Sometimes people seek to offset their harmful behaviours. Counterfactual impact of donations is often used in offsetting calculations. This seems mistaken.
Assume the following situation:
1 dollar donation for an animal product reduction charity results in 1 animal spared from being born into factory farming.
Alice, Charles and Mike cooperate in this charity. The participation of all is indispensable for the outcome. So they each have a counterfactual impact on 1 animal.
If each of them were to assume to have offset one previous animal product consumption of theirs through this project, that would be triple counting. For this reason counterfactual values of donations shouldn't be used in offsetting calculations.
A better but still unsatisfactory approach would be looking at Shapley values. Here is a case where Shapley value is still unsatisfactory:
2 people cooperate on a project to spare one animal from being born. Participation of only one person is sufficient for the project to succeed. The counterfactual value of each participant is 0, Shapley value of each is 0.5.

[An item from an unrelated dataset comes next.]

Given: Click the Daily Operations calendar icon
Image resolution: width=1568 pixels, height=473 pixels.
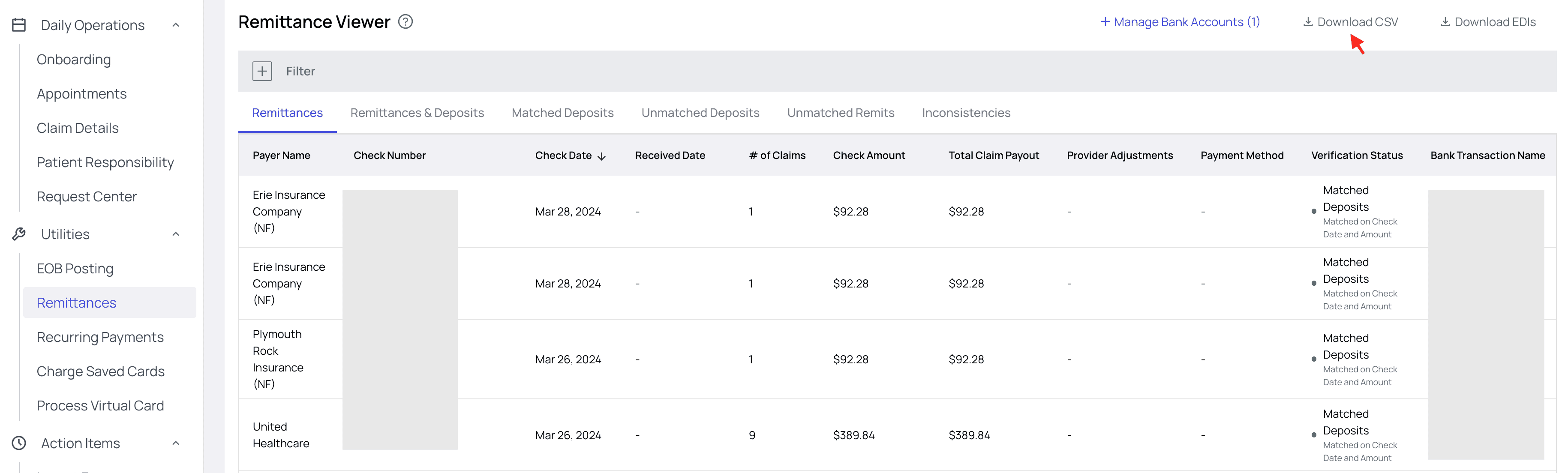Looking at the screenshot, I should [19, 25].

Maybe min(Shapley, Counterfactual) would be a better benchmark for offsetting. But I’m not sure of this.
How much difference does this make?
Many effective charities tend to do institutional work. Institutional work often involves a lot people. In animal advocacy, welfare policies require mass support from the public. A petition easily gets more than 0.1 million signatures. 7.5 million people voted for Prop 12 in California.
However, the specific supporters from the public are less critical compared to the donor. Many projects wouldn’t start at all without donor support, whereas Prop 12 would still pass even if one fewer person voted for it.
Nonetheless, there are quite a lot of veto-players involved in institutional animal welfare work. Assuming that there are 8 distinct individuals/coalitions that have power to kill a typical animal welfare project, Shapley value might be an order of magnitude lower than the counterfactual value.
I am wondering if assigning "moral credit" for offset purposes is too complex to do with an algorithm and instead requires context-specific application of judgment. A few possible examples:
Motivated reasoning is always a risk, and any moral-credit granting analysis is more likely to be underinclusive (and thus over-grant available moral credit to influences that were identified) than the reverse. In some or even many cases, it may be necessary to apply an upward adjustment on even min(counterfactual value, Shapley value) to account for these factors.
Thanks for this comment, it felt awkward to include all veto-players in Shapley value calculation while writing the post, now I'm able to see why. For offsetting we're interested in making every single individual weakly better off in expectation compared to the counterfactual where you don't exist/don't move your body etc. so that no one can complain about your existence. So instances of doing harm can only be offset by doing good. Meanwhile, Shapley doesn't distinguish between doing/allowing, therefore it assigns credit to everyone who could have prevented an outcome even if they haven't done any good.